====== 提示された文章 ======
「日本」を題材にしたブラック・ユーモア短編集。
表題作の「日本国の逆襲」は……日本が多国籍軍に「経済力」を封じられたあとのおはなし。「小説新潮」の91年07月号で発表されました。バブルのころが忍ばれます。
などなど、短編9本が収録されています。
著者略歴の中にはあまりでてこない作品集ですが、実は、わたしのお気に入りです。「日本」がおちょくられてるわけですから、そういうことが嫌いな方にはおすすめできません。
女優、黒柳徹子の子供のころのおはなしです。
舞台は「トモエ学園」という私立小学校で、トットちゃんが公立小学校を退学になった(!)ために転校してきた小学一年生から、疎開する(空襲で学校が焼ける)小学四年生まで。
文章がうまいわけでもないのですが、ほんわかしてて、暖かくて、泣けます。
元・刑事を主役にした短編を4つ収録。
表題作の「地を這う虫」は……事情があって警察を辞めた中年男が、連続空き巣事件にでくわしたはなし。なにかあるとすぐにメモをとるあたり「あぁ、元・刑事なんだなぁ」と、しみじみきました。
骨太ながらも、一遍一遍が短いので気軽に読めます。
比較的。
====== 記録 ======
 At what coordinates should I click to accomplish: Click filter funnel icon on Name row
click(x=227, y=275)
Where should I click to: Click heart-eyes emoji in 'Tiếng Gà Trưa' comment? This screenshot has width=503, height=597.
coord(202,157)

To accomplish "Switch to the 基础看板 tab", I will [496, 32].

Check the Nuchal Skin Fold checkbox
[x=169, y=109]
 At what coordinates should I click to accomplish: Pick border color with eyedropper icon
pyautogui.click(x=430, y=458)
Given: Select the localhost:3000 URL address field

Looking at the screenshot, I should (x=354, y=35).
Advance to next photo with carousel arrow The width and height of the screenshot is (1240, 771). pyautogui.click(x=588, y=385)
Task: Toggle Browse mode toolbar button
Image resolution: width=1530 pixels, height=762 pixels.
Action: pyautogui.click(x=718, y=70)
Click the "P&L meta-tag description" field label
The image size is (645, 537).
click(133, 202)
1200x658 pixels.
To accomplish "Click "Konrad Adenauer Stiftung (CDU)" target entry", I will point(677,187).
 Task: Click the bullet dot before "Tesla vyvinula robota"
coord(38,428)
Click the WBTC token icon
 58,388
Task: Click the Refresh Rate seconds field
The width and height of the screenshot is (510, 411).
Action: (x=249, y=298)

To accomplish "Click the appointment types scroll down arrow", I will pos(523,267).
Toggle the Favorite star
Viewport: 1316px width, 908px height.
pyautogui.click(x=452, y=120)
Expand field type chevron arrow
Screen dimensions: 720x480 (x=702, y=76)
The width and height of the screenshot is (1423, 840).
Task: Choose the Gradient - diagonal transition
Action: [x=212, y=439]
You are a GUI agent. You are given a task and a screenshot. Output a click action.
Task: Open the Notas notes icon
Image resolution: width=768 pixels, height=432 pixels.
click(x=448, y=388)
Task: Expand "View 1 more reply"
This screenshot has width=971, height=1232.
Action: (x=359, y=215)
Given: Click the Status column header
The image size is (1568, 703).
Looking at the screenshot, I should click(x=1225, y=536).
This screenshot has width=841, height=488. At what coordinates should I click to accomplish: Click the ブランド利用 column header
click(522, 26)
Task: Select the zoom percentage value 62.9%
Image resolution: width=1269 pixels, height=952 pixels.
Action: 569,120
======
* _やること_:
本の紹介文を、最後の文のあとから書き継いでください。 これらの記録は別の出典から取ったものです。

* _結果_:
ある日突然、首都圏を正体不明の“雲”におおわれてしまった日本の(パニック)シミュレーション小説。
“雲”の内部はどうなっているのか? 首都を失った日本はどうすればいいのか? 諸外国との関係は? わくわくしながら読みました。ラストは突然でしたけどね。まぁ、始まりも突然でしたから。
名古屋を愛する人はちょっとうれしいかも?
五分だけ遅れている世界が舞台のパラレル・ワールドもの。
五分後の世界は、第二次世界大戦で日本は降伏せず、地下都市を建設して国連と闘い続けている、というもの。主役は、その世界に迷いこんだ「五分前」の世界に生きる男で「五分後」の世界に生きる日本人たちの協力を得て、自分の元いた世界に帰ろうとする。
骨太なはなしで、読みがいがありました。
ゾクゾクきますわ、こういうはなしには。
五分だけ遅れている世界が舞台のパラレル・ワールドもの。
五分後の世界は、第二次世界大戦で日本は降伏せず、地下都市を建設して国連と闘い続けている、というもの。主役はアメリカ人の女性ジャーナリストで、日本人兵士と共に、原因不明の感染症の発生源におもむく。
ウイルス大嫌い人間にはキツイだろうなぁ、と思いながら読みました。自分がウイルス大嫌い人間じゃなくって、よかったですわ。このはなしを読めたから。
ハードボイルド。探偵もの。
電話で指定された家に向かったところ、誘拐犯の一味として逮捕されてしまうのが幕開け。その後、身代金を運ぶことになるが失敗してしまい、誘拐されていた少女は死体で発見される。誘拐犯は誰か? 消えた身代金はいったいどこに?
実は、登場人物リストに記された名前が多くって読むのをためらったのですが、読みだしたら、記憶力の乏しさなど問題にはなりませんでした。
主役の探偵“沢崎”は、ちょっと好みの分かれそうなタイプだな、と思いますが。
ハードボイルド。探偵もの。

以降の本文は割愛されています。